Die Landsberger Lager-Cajtung berichtet ausführlich über das Event. Jeweils drei Spieler der sechs Gruppen zogen nach drei Tourniertagen in das Halbfinale ein. Am 4. September hielt UNRRA-Direktor Walter Jan Korn „bei vollgepacktem Saal“ eine Rede über das Schachspiel; der Abend endete mit einem feierlichen Konzert der She‘erit Hapletah unter Leitung von Michael Hofmekler, der in Kovno (Kaunas) bereits das Ghetto-Orchester dirigiert hatte.
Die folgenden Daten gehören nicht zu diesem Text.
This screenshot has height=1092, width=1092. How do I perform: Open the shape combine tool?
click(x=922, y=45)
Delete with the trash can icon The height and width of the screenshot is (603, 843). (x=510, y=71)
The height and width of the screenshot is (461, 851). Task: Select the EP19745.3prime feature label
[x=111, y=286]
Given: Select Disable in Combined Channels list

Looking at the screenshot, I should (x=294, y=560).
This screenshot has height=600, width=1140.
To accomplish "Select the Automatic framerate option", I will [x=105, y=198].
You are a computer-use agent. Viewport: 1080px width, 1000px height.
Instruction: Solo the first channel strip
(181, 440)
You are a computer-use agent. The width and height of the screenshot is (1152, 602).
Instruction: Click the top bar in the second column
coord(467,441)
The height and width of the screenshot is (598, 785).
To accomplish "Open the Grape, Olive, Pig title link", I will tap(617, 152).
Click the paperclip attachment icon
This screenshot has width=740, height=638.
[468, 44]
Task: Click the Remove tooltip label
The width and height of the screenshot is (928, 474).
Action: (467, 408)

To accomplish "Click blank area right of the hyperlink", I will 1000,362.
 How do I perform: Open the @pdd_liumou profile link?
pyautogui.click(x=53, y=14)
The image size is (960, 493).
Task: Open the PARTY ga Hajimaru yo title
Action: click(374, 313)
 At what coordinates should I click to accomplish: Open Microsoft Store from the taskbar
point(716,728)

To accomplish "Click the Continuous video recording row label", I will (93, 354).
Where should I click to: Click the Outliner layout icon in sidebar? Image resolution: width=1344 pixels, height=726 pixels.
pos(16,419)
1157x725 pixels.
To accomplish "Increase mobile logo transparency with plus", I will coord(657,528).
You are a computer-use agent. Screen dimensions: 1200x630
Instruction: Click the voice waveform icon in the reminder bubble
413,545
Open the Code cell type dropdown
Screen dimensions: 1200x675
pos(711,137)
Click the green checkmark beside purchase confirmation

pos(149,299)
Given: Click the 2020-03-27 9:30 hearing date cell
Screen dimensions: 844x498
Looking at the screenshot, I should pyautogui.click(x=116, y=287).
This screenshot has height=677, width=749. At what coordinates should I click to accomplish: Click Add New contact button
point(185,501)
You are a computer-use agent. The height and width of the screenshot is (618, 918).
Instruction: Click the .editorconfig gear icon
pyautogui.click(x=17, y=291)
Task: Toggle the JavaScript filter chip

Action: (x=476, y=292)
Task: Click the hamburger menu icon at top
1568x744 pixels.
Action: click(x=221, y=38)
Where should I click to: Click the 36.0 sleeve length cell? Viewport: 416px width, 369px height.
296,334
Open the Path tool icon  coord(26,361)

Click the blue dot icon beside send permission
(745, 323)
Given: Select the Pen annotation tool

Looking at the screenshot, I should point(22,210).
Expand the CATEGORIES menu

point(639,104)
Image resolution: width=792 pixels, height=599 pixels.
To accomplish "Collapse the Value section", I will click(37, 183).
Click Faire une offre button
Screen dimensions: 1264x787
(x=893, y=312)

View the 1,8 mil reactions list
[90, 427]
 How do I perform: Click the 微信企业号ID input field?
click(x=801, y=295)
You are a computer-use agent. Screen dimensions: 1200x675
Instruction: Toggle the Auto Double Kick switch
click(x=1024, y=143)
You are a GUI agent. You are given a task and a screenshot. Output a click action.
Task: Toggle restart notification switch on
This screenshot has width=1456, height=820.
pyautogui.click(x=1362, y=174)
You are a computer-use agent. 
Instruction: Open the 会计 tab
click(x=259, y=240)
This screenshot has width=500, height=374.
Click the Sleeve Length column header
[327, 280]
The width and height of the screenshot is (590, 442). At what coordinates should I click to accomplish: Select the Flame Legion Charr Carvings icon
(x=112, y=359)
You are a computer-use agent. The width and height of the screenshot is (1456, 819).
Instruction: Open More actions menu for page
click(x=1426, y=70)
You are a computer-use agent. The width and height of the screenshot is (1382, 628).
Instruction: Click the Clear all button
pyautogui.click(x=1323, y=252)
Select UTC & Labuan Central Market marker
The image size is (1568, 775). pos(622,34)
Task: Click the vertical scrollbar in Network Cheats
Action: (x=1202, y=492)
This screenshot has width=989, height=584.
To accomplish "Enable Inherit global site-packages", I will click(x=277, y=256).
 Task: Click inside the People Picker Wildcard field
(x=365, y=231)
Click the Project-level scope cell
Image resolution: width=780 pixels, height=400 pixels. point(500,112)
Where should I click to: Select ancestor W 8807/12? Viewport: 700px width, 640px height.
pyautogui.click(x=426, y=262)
Nach drei weiteren Spieltagen standen die neun Spieler des Finales fest. Als Meister der Amerikanischen Zone konnte sich schließlich Aleksandrow aus dem DP-Lager St. Ottilien durchsetzen. Am Sonntag, den 15. September 1946, überreichte ihm Direktor Korn - selbst leidenschaftlicher Schachspieler - den von ihm gespendeten Pokal.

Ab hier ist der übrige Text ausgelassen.